The loss of anterior torque may be further compounded when brackets deform,10,11 when using smaller-dimension rectangular wires, or when inadvertently using undersized maximum-prescription archwires or wires with an excessive edge bevel.12–14 Siatkowski9 also stated that European orthodontic bracket manufacturers use metric tooling, and, as a result of the difference between this and American tooling based on the imperial system, the 0.022-inch slots in European-made brackets are automatically oversized by 4.22% even before any manufacturing variability is encountered.

Orthodontic clinicians should be aware that the preadjusted bracket and wire systems widely used in clinical practice may not produce the three-dimensional control required to produce an acceptable result. This may be particularly evident in cases that require incisor inclination correction, and the clinician should be aware that additional root torque may have to be added to the upper incisors to overcome inaccurate manufacturing dimensions. This clearly reduces the simplicity and effectiveness of a straight- wire, preadjusted system and may encourage a clinician to favor the use of zero-base edgewise style treatments.

A clinician, unhappy with a bracket and wire system that consistently produces over retraction of the incisors, may attempt to circumvent this problem by using a preprogramed bracket system with increased incisor torque values. This may be a way around the problem, but it would seem logical that bracket systems will only reproducibly produce their prescription when slots and wires are as intimately fitting as is clinically practical and possible to guarantee by the manufacturers.

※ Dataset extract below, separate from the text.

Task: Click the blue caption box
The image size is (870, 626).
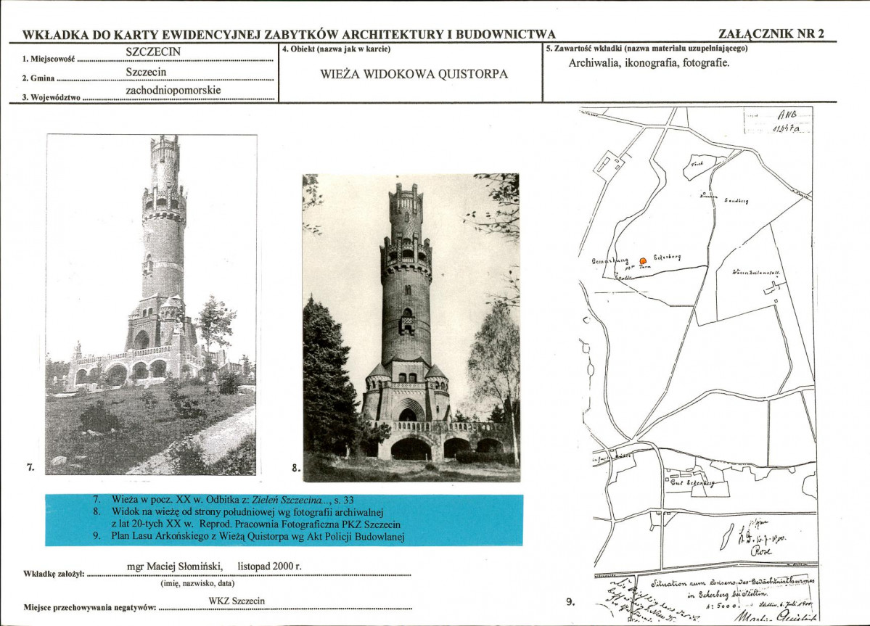Action: point(284,520)
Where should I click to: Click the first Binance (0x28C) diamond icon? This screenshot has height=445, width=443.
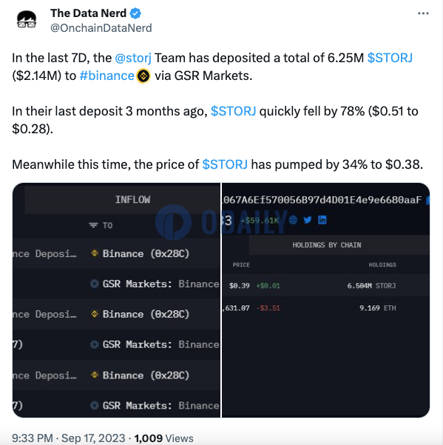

The results of this study indicate that orthodontic bracket slots are all larger than stated by the manufacturers. Slot geometry and the standard of bracket finish varied greatly between the bracket groups. Clinicians should be aware that there may be a three-dimensional loss of tooth positioning as a result of the inadvertent use of orthodontic brackets with oversized slots.